And extremists are now venting their opinions online — in the comment threads of controversial news stories, labyrinthine subsections of Reddit and forums like Stormfront, the self-proclaimed “voice of the new, embattled White minority.” That forum, thought to be the Internet’s first hate site, now boasts nearly 300,000 registered users — hardly competitive with Facebook, which has more than a billion users, but still “astounding for a site run by an ex-felon and former Alabama Klan leader,” the study noted. (Stormfront founder Don Black was imprisoned for two years after he and a group of fellow white supremacists launched a failed invasion of the Caribbean island of Dominica.) Though a previous SPLC study found Stormfront users have killed close to 100 people in the past five years, this report also acknowledged that online discussions may serve as a “safety valve” to lessen violence.

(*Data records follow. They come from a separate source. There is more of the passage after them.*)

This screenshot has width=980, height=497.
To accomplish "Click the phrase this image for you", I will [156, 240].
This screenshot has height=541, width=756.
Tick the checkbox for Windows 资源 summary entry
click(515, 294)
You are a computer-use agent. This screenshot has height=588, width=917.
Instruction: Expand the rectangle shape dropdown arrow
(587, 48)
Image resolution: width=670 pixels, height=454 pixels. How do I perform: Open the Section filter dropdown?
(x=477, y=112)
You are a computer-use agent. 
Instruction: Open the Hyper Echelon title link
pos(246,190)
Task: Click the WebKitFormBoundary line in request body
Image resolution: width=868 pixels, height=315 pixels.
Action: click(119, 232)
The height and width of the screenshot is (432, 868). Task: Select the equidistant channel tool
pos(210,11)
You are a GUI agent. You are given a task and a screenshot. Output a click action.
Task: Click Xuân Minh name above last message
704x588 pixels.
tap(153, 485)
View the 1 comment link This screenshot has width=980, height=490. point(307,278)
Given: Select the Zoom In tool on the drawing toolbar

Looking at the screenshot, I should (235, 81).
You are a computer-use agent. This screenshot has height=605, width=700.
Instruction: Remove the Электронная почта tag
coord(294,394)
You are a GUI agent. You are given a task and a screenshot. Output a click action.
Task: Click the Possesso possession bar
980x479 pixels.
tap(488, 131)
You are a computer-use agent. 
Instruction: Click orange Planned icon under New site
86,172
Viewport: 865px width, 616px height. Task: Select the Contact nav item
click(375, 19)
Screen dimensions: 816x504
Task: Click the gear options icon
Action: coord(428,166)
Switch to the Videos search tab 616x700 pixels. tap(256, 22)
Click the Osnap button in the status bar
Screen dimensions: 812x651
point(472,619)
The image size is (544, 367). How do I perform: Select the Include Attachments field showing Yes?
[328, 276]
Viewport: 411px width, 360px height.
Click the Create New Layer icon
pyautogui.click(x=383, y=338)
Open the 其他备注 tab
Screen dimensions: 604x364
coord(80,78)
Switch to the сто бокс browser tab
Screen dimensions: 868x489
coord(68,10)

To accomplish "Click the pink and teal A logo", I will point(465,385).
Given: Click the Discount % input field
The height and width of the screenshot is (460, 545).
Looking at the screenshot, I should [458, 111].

[A white supremacist Web site frequented by killers]

The report goes on to condemn what it terms “mainstream” extremism: the false claims on Fox News that Muslim-run “no-go zones” were established in European cities; politicians and other officials who vow to resist federal law on taxes and gun control. It also lists examples of hate-motivated violence from the past year: the shooting of three people at a Kansas Jewish Community Center; the killing of two police officers and a bystander by a couple with anti-government views in Las Vegas; and a man who opened fire on a federal courthouse, the Mexican consulate and police headquarters in Austin, among others.

Even though the number of hate groups is on the decline, the report concluded, hate is not.

“The level of extremism, and the danger of radical terror, seems just as high as ever,” it said.